According to the provision of Article 10 of the Minimum Wage Act, the monthly minimum wage per 2010 hours is 4,110 won, and the minimum wage per 201 hours is 4,320 won. Under the provision of the above 10-day minimum wage agreement, the Plaintiffs agreed to naturally work for 14 hours a day off, instead of 1 day off, with 8,6 hours overtime hours. The Defendant agreed to pay the above allowances by explicitly stipulating the number of working days, night work allowances, and weekly leave allowances to 10-day minimum wage per month. Under the provision of the above 10-day minimum wage agreement, the Defendant is not obliged to pay the above allowances by 10-day minimum wage per day to 6-day minimum wage per month. The Defendant’s payment of the above allowances by 10-day minimum wage per month to 10-day minimum wage per month, regardless of the names of the above 10-day minimum wage agreements.

Meanwhile, the Defendant asserts to the effect that each of the above amounts should be deducted since the Defendant paid the above amounts as part of the minimum wage per month to the Plaintiffs as part of the evidence Nos. 1-3. However, in full view of the overall purport of the arguments as to the evidence Nos. 2 and 1-3 of the evidence Nos. 1-3, it can be recognized that each of the above amounts constitutes the “wages based on output” under Article 6(5) of the Minimum Wage Act, and thus, it does not constitute the wages included in the minimum wage.

Therefore, the defendant's above assertion is without merit.

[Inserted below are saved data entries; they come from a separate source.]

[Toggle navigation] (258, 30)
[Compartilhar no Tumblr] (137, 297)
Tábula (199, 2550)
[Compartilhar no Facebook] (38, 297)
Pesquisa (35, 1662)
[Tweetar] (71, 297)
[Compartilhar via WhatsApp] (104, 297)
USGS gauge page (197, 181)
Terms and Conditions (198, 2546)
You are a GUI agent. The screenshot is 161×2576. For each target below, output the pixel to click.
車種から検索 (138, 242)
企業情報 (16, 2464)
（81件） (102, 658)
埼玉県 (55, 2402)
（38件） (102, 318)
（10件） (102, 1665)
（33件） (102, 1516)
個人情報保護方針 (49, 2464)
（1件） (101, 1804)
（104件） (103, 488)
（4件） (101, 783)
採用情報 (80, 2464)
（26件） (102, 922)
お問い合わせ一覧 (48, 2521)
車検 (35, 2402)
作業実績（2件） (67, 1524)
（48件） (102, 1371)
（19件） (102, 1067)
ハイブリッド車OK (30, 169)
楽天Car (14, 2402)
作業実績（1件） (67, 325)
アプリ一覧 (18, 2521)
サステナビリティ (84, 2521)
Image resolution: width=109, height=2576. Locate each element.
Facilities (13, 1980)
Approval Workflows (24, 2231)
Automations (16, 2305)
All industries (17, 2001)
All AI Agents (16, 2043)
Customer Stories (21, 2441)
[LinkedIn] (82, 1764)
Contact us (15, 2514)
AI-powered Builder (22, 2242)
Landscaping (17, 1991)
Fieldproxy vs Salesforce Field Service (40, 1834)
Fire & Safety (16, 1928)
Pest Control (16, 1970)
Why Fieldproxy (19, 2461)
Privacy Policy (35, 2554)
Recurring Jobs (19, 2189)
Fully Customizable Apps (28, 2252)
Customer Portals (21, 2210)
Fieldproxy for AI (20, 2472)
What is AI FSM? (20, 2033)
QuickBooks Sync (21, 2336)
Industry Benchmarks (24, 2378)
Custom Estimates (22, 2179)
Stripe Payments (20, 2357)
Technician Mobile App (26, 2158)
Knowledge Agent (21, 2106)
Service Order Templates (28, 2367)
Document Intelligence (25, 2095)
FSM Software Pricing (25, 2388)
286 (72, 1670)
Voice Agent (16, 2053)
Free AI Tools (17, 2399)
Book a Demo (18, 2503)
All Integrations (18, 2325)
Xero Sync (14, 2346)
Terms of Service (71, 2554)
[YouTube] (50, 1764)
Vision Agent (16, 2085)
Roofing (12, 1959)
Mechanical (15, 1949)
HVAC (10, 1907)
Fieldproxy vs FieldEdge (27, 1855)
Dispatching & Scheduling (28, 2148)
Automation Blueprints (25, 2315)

B. Determination as to the claim for unpaid bonuses

The fact that Article 7 of the wage agreement of this case provides that the average wage of 200% shall be paid by quarterly ( March, June, September, and December) with bonus for the members who worked for not less than one year in accordance with the principle of minimum wage shall be null and void, and the invalid part shall be deemed to have been paid the same wage as the minimum wage under the Minimum Wage Act. In light of the fact that Article 6 (3) of the Minimum Wage Act provides that the wage amount below the minimum wage amount among the labor contract between the workers subject to the minimum wage and the employers shall be deemed to have been null and void, it shall be deemed that the "average wage" under Article 7 of the wage agreement of this case refers to the minimum wage amount if the wage amount paid under the wage agreement of this case is below the minimum wage amount. Therefore, it is reasonable to view that the defendant is liable to pay the remaining plaintiffs except for the plaintiff 14 who did not seek bonus payment (three-month average wage amount ± 2). The above part of the bonus amount is the same as the bonus amount of each of the above plaintiffs' payment damages.

C. Sub-committee

Therefore, the defendant is obligated to pay each of the following amounts to the plaintiffs as stated in the "amount of the quoted amount" as stated in attached Form 1. The defendant's each of the above amounts and the damages for delay calculated at the rate of 5% per annum as stipulated in the Civil Act from May 7, 2013 to June 27, 2013, the date following the delivery of the copy of the claim and the application for correction of cause as of May 2, 2013.

3. Conclusion

Therefore, the plaintiffs' claims are justified within the scope of each of the above recognition, and each of the remaining claims is dismissed as it is without merit. It is so decided as per Disposition.